6. Concluding remarks and future prospective
The pathophysiology and severity of COVID-19 illness varies among patients and depends in part on underlying risk factors and chronic diseases. Remarkable progress from protein structural and multi-omics data analyses have characterized human proteins with evidence of interaction with SARS-CoV-2, providing novel insights into underlying SARS-CoV-2 biology and infectivity. Current genetic studies using GWAS and TWAS designs have successfully identified susceptibility genetic variants for COVID-19. WES and WGS designs in COVID-19 patients have also identified putative pathogenic variants, especially in established ACE2, TMPRSS2, 40S ribosomal subunit, and immunity and antiviral signaling pathways, for host susceptibility to COVID-19 and subsequent occurrence of clinical symptoms. Assembling a large study population with well-phenotyped clinical data and banked DNA for etiologic and prognostic research on COVID-19 is urgently needed to comprehensively characterize large effects of pathogenic variants and susceptibility genes with significant clinical implications for disease prevention and control, treatment, and intensive care of severe COVID-19.

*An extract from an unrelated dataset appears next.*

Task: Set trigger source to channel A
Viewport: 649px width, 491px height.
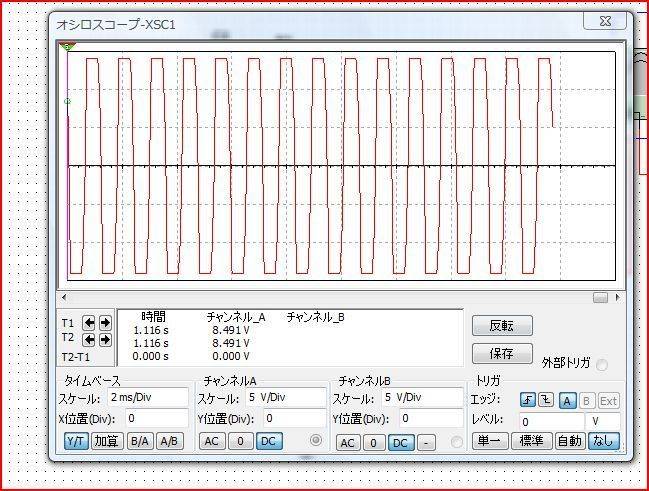Action: [566, 400]
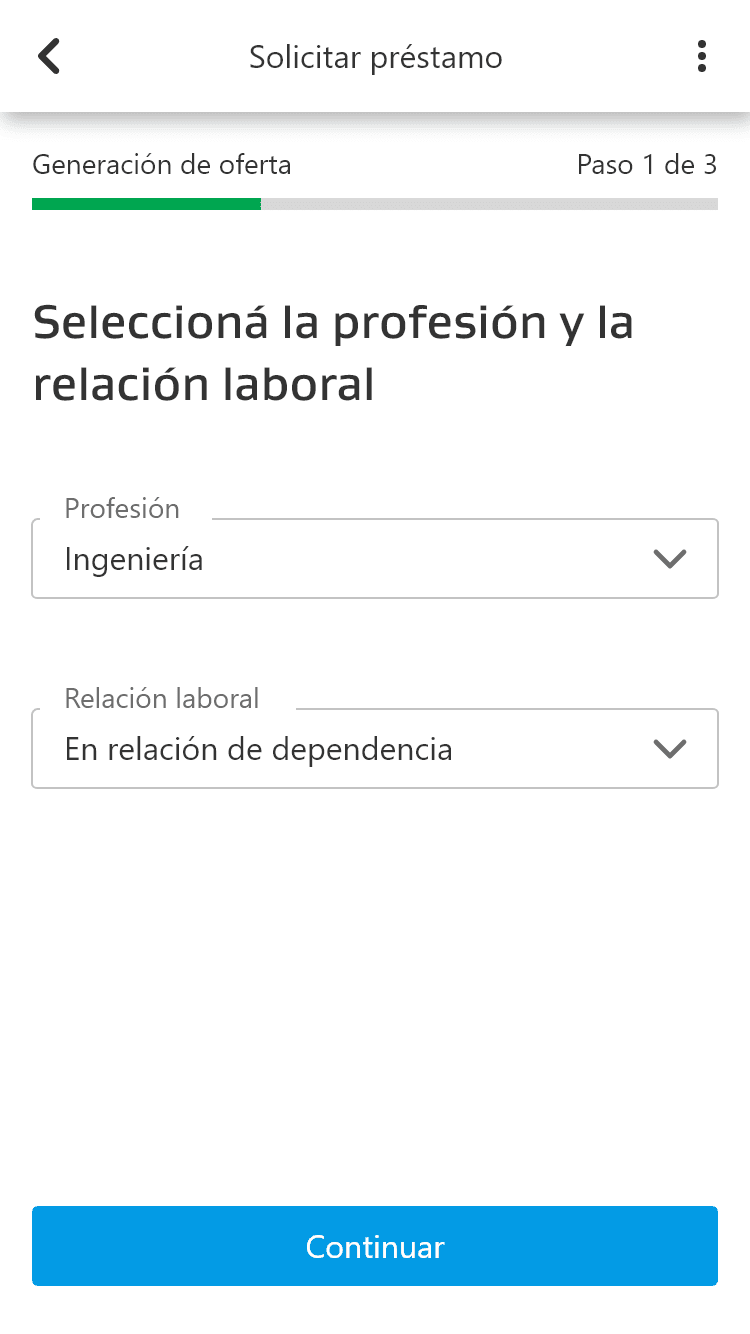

Remarkable successes in Moderna and Pfizer vaccines have greatly reduced the likelihood of SARS-CoV-2 infection and, to an even greater extent, the risk of severe COVID-19. As both vaccines are designed to target the SARS-CoV-2 S protein, genetic findings may additionally improve vaccine effectiveness by elucidating potential biological mechanisms of S protein binding efficiency and by identifying populations particularly vulnerable to SARS-CoV-2 infection due to ACE2 or other genetic predisposition. On the other hand, vaccine effectiveness may fail for populations with predisposition to immune deficiency, as demonstrated by a substantial proportion of severe COVID-19 cases likely carrying loss-of-function variants in known loci that impaired type I and II IFN responses. The identification of such pathogenic variants could play an important role in guiding current vaccine development and in the discovery of therapeutic targets needed even after the introduction of successful vaccines. Moreover, new emerging variants of SARS-CoV-2 can have a dramatic effect on viral-host protein interactions, behavior of virus infection and transmission, and short- and long-term outcomes of COVID-19; therefore, the currently authorized mRNA vaccines may need to be updated against those new versions of SARS-CoV-2. Furthermore, a significant proportion of patients have developed post-acute sequelae of SARS-CoV-2 infection (PASC), which can affect multiple organ systems and range from severe sequelae such as stroke, seizures, and anxiety/depression to symptom-based conditions, such as shortness of breath, fatigue, loss of taste or smell, and cognitive impairment. PASC have been documented as long as nine months after illness among those with moderate to severe COVID-19 illness requiring hospitalization but also among those who suffered mild COVID-19 illness. Thus, the ability to identify susceptibility genes related to PASC could provide new insight into biological mechanisms underlying the development of adverse long-term consequences of SARS-CoV-2 infection and could have also high translational potential for the identification of vulnerable populations for PASC surveillance and prevention.